Screening presents ethical dilemmas not only for the medical profession but also for society. Such tests do not reveal the carriers of the remaining 15% of rare CF mutations, and therefore testing cannot tell people for sure that they are not carriers. A study of 1700 pregnant women in Cambridge showed that a third of all women would not terminate in the event of the detection of a fetal abnormality, a further 7% felt that nobody should, and 10% would rather not know of the presence of an abnormality.
Such screening for good genes is reminiscent of Nazi EUGENICS: Pressure to terminate CF fetuses to reduce the health cost burden is a worry, as a CF patient costs well over £200,000 in care and treatment during his or her lifetime. CF sufferers may feel stigmatised by such a programme and resources could be diverted away from those affected by the disease. False test positives can be disturbing, affecting mother-infant bonding, and screening is regarded by many as playing `Russian roulette' with forbidden knowledge. Cases of apparent non-paternity are found, as up to 15% of the population when tested reveal that the mother's partner may not be the biological father of the child. Finally there is the cost of the screening programme, training and counselling adds to an ever increasing health cost burden to the tax payer.
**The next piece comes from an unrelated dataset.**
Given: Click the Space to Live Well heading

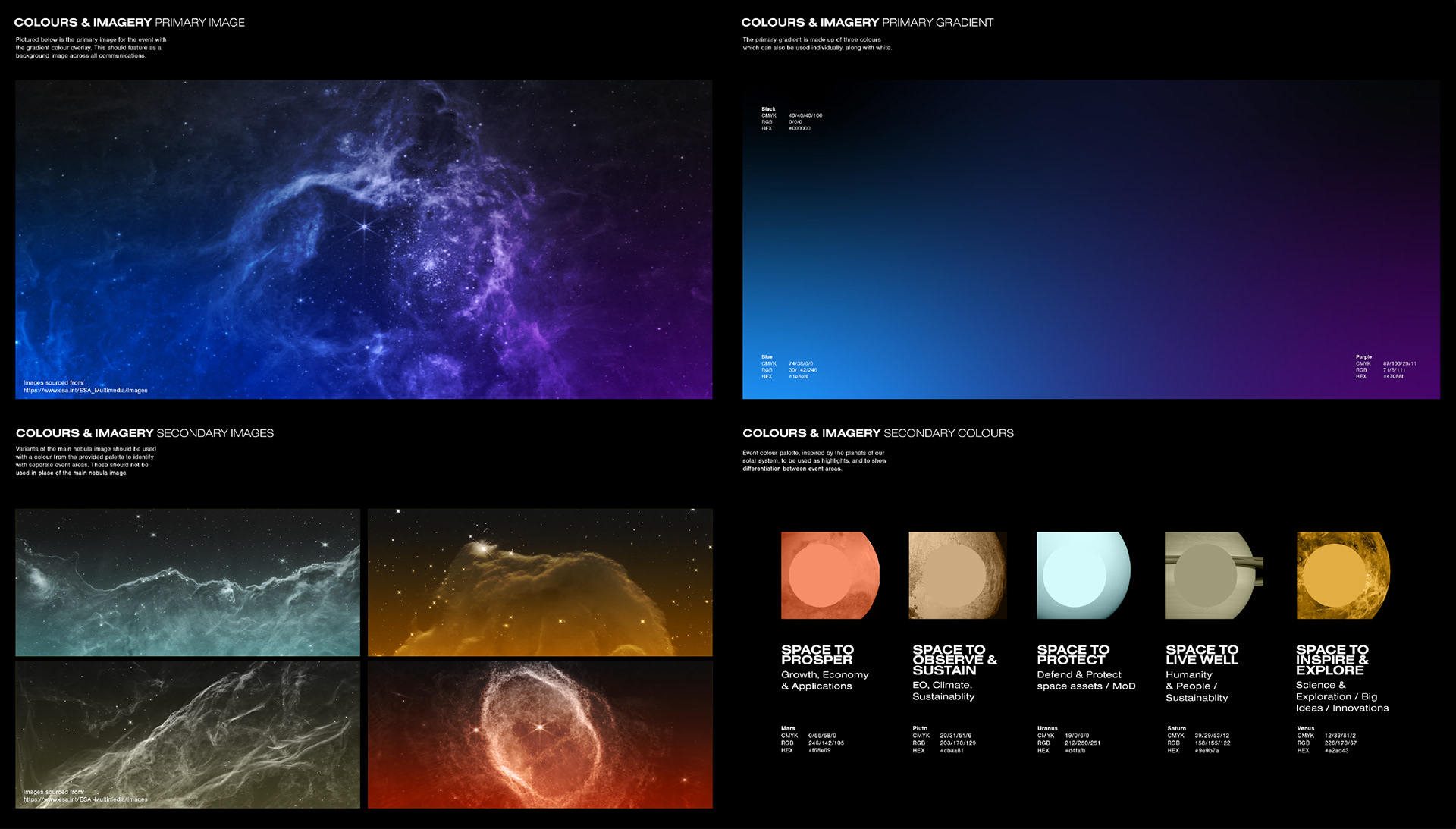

Perhaps more than other diseases, the study of CF has revolutionized molecular medicine, advancing our understanding of epithelial transport, ion channels and the molecular basis of disease. CF has presented a new generation of ethical and social dilemmas for society to reconcile. In many ways CF is the Down's Syndrome of the 21st Century, for example if we could treat CF patients to make them fertile, should we? If we could, as in common practice in IVF, test all early (4 cell stage embryos) derived from CF carriers for future CF homozygotes, we could feasibly eradicate the disease, its costs and its horrors within a generation. From here it is but a small step to complete disease testing for all conceptions at the embryonic stage, and the potential eradication of all genetically characterized diseases. Why after all, when testing for CF, not perform a general screen. Inherited disease could be wiped from the map, but with them we may eliminate otherwise precious mutations such as delta508 and delta32, ancient protectors against typhoid and bubonic plague epidemics which ravaged Europe. Perhaps inherited disease is the price we pay for that genetic diversity that preserves the human species, ensuring that whatever the future environmental challenge, be it disease or global warming, that we will be around for a good long time yet.